◆ WHAT YOU HAVE TO DO:
Find the "Instruction: Choose Plastic" line in the records below and repeat it and every later line exactly, up to the last; do not include pictures.

◆ RECORDS SHOWN:
• • •

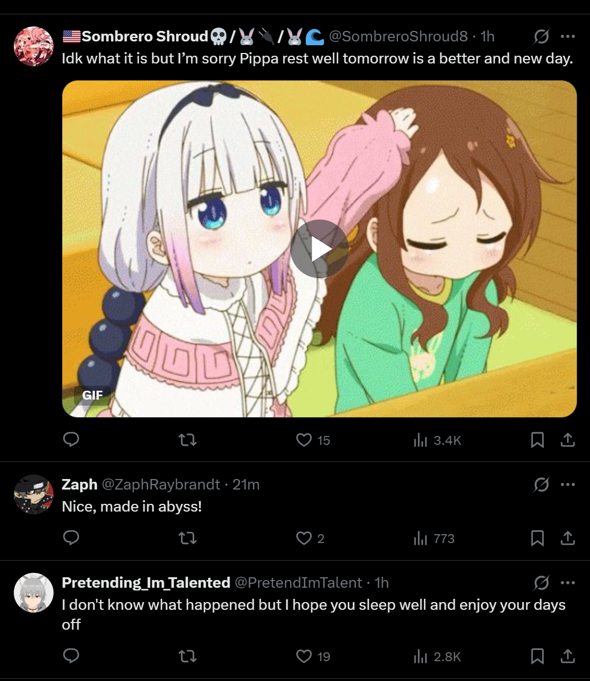View analytics showing 3.4K views
The image size is (590, 681).
coord(437,440)
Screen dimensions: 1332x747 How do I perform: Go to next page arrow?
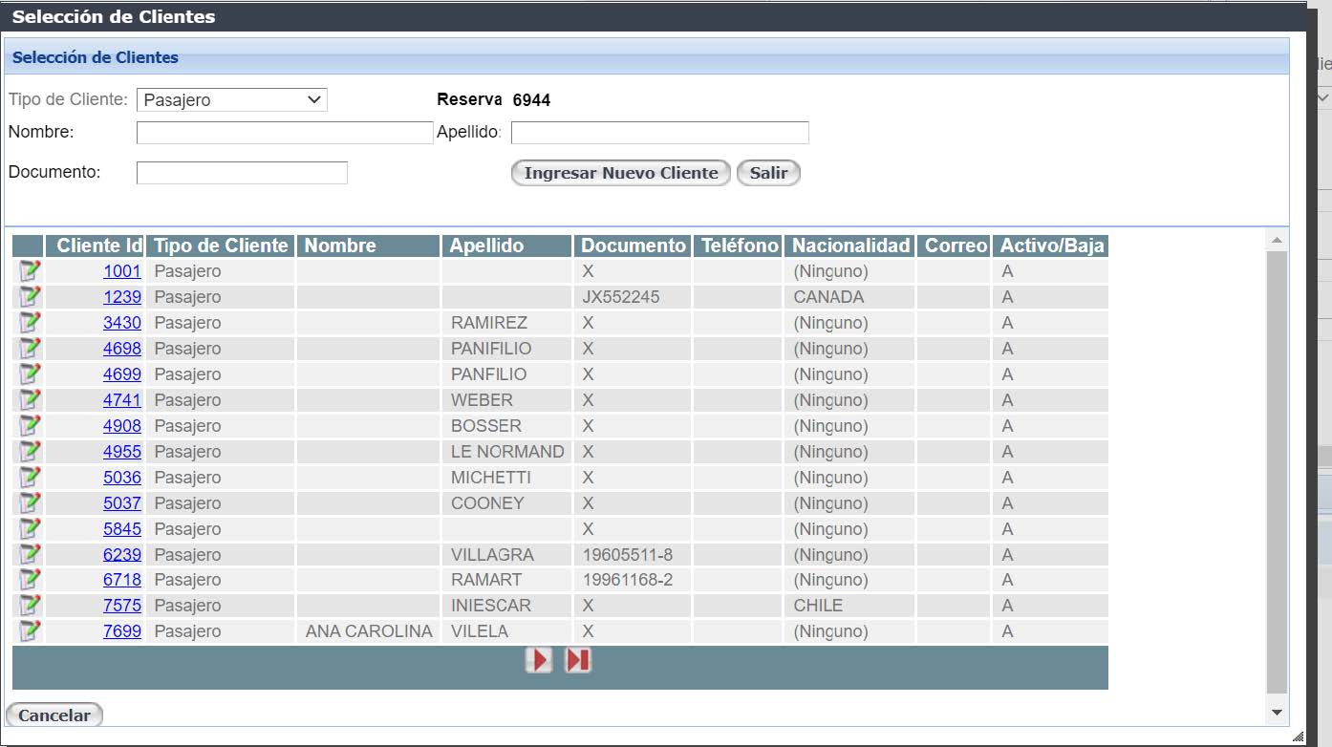(x=539, y=660)
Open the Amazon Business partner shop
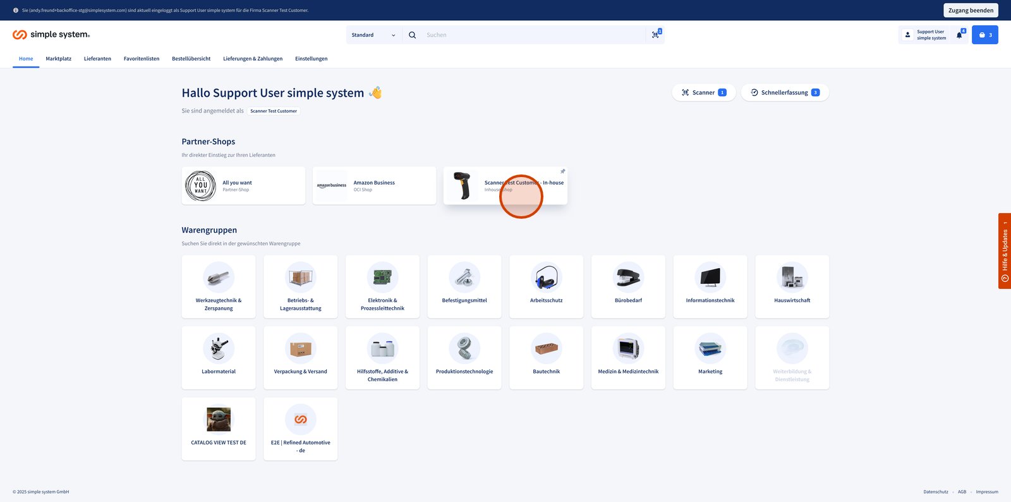1011x502 pixels. point(374,186)
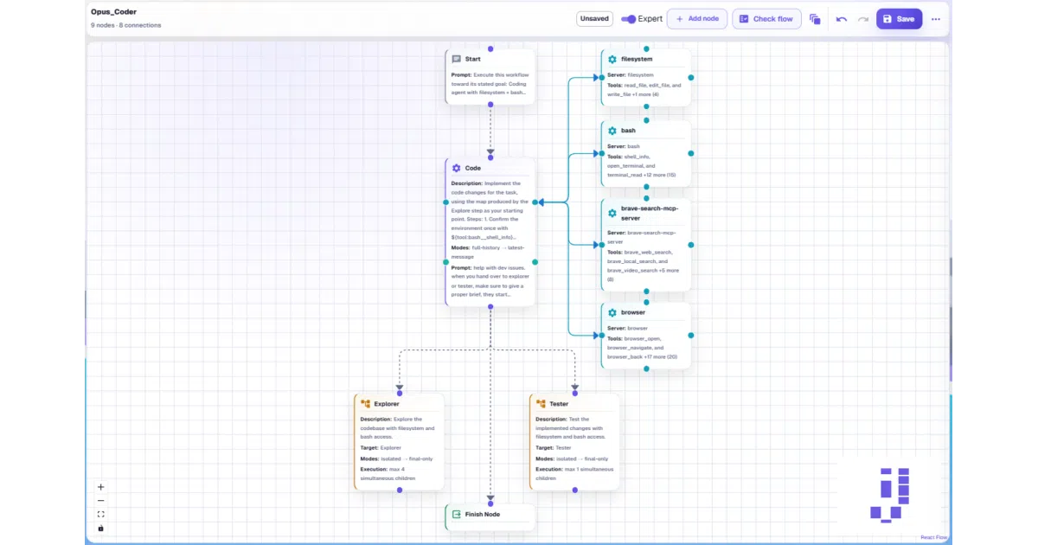Click the Finish Node exit icon
1038x545 pixels.
coord(456,515)
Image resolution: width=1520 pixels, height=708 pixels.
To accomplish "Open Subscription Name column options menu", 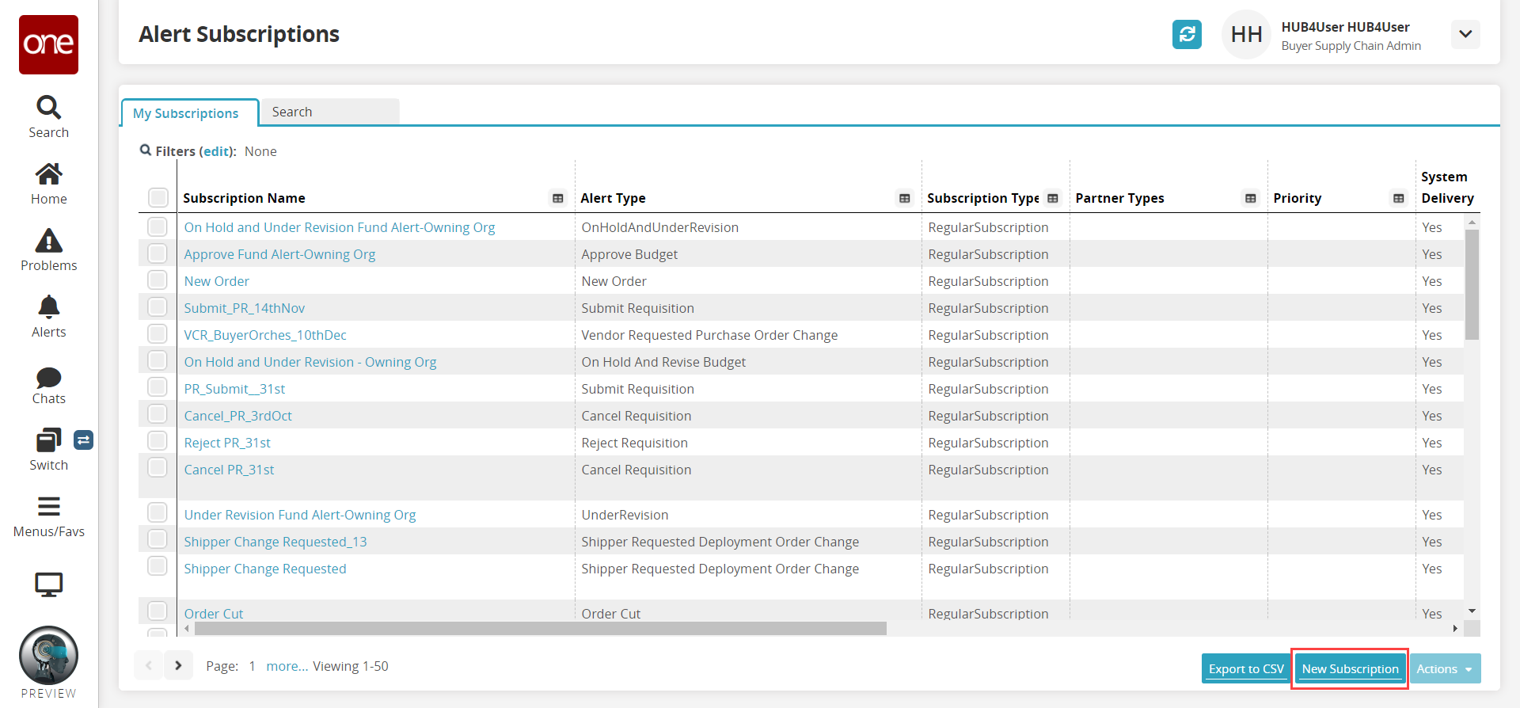I will pyautogui.click(x=558, y=198).
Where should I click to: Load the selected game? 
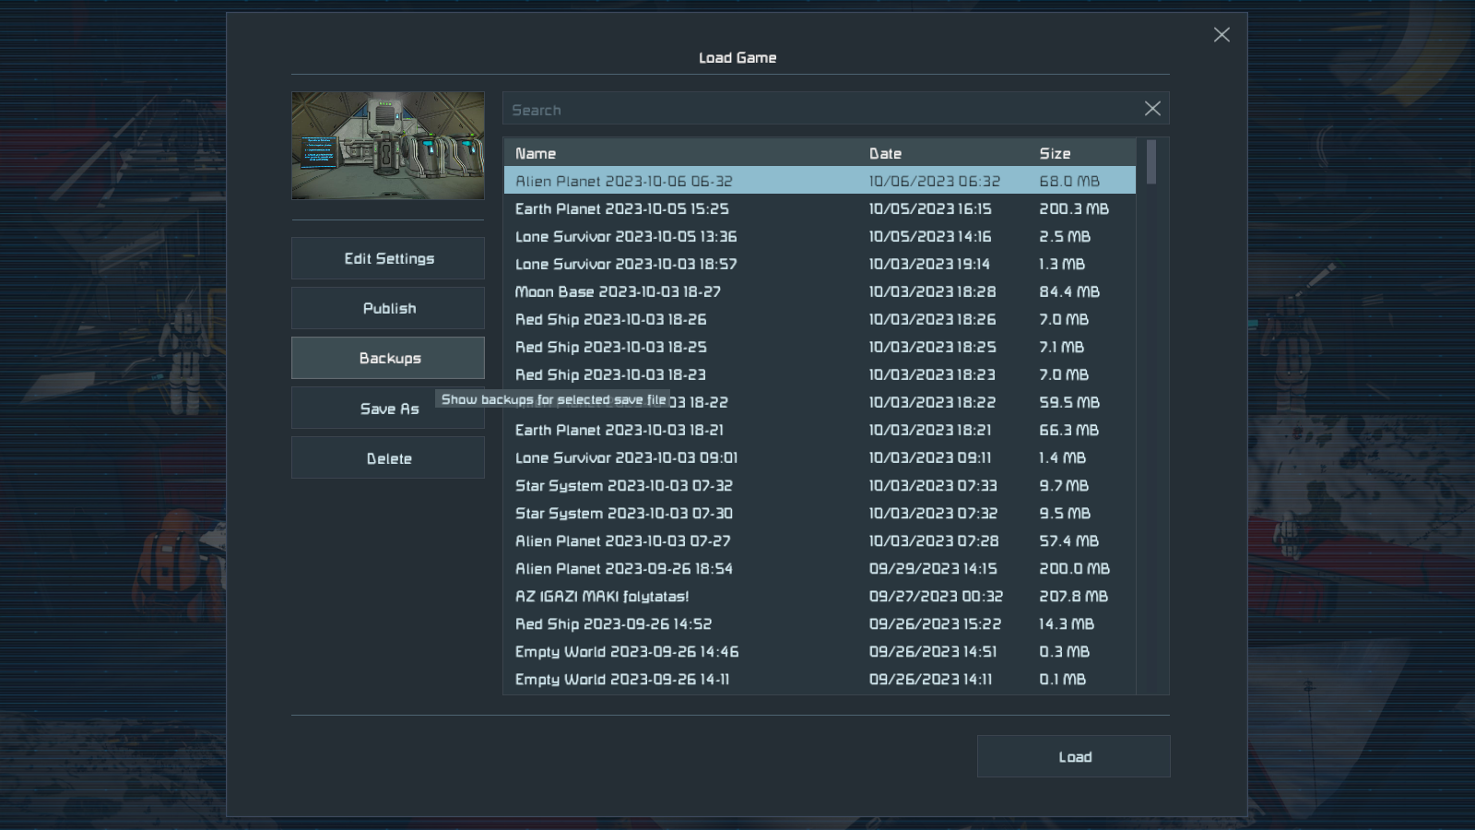pyautogui.click(x=1074, y=756)
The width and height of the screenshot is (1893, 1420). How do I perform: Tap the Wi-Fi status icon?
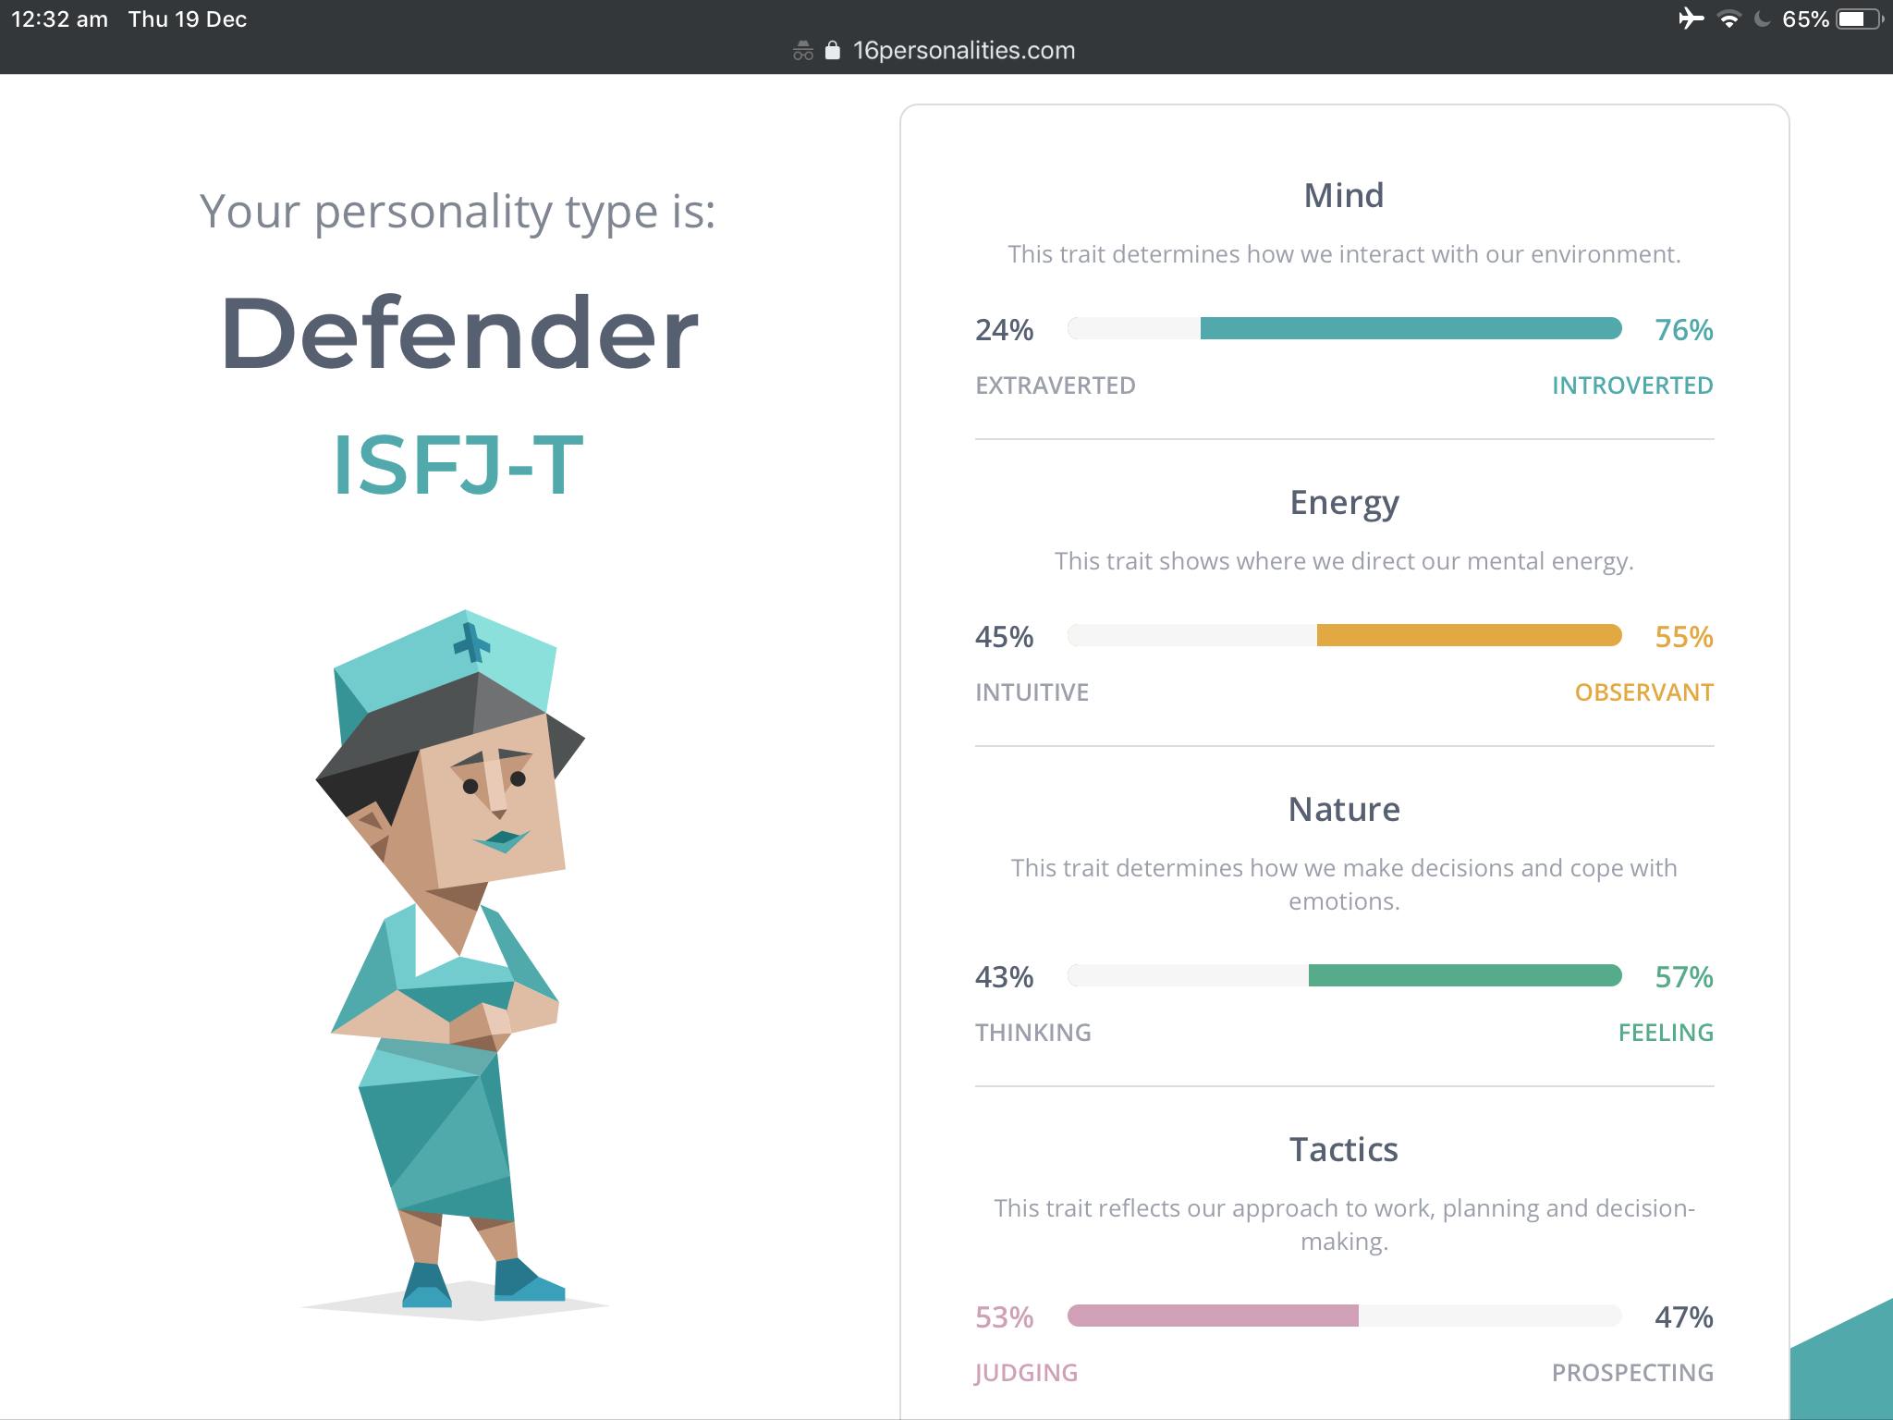(x=1728, y=19)
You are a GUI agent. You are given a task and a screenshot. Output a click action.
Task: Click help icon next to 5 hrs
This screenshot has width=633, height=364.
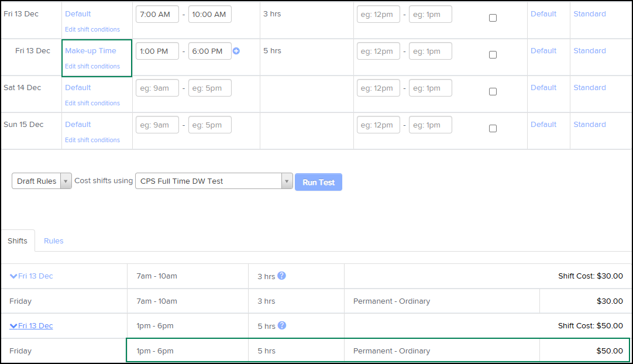281,325
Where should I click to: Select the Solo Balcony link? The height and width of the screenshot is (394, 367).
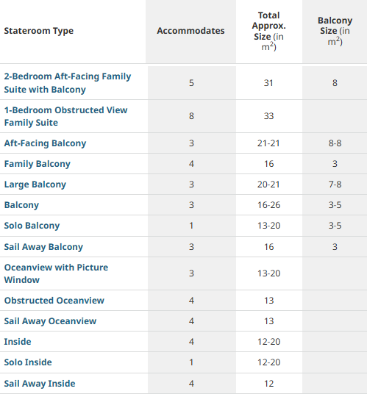coord(32,226)
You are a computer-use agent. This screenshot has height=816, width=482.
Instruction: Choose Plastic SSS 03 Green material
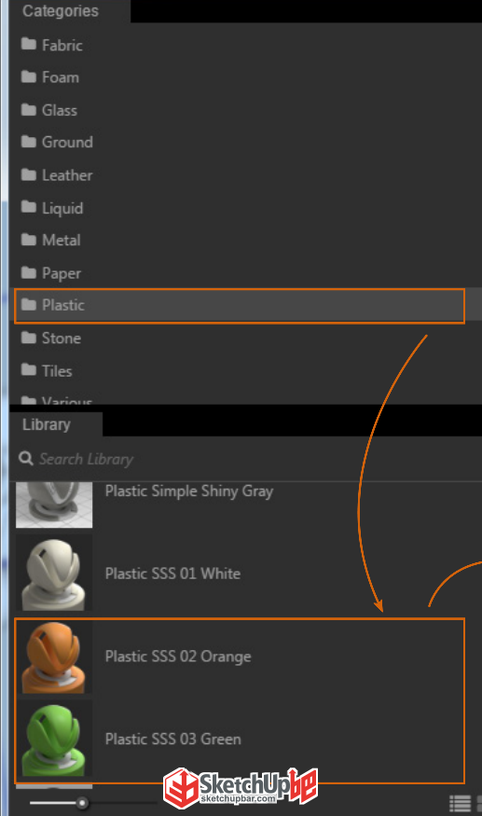click(x=240, y=740)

• • •

◆ EXERCISE ANSWER:
Instruction: Choose Plastic SSS 03 Green material
click(x=240, y=740)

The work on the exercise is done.